### [DIRECTIONS]
Each line from the one holding "Task: Select zAttachment3" to the end of the data below must be output verbatim, with no other lines.

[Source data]
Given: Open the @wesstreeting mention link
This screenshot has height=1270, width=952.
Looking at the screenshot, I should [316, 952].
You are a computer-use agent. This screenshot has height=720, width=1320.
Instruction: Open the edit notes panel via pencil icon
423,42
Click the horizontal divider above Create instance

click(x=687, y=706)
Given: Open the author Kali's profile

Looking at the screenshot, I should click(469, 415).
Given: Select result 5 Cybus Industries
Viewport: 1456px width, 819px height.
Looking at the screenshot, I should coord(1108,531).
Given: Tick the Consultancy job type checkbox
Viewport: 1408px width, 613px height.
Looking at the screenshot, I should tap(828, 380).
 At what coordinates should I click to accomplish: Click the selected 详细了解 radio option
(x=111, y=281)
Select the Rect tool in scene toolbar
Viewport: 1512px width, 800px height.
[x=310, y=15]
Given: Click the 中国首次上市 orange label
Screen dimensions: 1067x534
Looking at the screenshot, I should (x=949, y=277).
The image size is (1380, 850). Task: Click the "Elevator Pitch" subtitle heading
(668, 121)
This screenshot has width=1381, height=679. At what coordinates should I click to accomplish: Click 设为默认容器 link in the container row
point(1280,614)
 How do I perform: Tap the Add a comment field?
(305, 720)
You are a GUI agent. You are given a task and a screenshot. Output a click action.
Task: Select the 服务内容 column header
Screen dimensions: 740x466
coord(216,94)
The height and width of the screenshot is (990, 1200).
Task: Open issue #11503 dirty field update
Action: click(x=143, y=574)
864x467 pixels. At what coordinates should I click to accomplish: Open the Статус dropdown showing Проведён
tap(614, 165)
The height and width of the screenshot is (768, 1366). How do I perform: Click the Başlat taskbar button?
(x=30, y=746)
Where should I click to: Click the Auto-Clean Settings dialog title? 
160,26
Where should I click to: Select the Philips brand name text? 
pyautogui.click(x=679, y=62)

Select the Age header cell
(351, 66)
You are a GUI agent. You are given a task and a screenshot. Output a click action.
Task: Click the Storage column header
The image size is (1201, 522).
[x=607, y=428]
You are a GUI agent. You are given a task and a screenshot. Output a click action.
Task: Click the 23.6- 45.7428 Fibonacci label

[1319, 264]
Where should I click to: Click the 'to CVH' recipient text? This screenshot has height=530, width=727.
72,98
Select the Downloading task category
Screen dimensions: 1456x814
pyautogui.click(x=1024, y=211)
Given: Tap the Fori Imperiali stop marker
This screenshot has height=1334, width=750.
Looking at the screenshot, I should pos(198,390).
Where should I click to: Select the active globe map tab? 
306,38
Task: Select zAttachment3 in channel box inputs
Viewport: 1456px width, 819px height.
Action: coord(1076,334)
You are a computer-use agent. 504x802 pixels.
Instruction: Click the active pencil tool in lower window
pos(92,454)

### [TASK RESULT]
Task: Select zAttachment3 in channel box inputs
Viewport: 1456px width, 819px height.
Action: coord(1076,334)
You are a computer-use agent. 504x802 pixels.
Instruction: Click the active pencil tool in lower window
pos(92,454)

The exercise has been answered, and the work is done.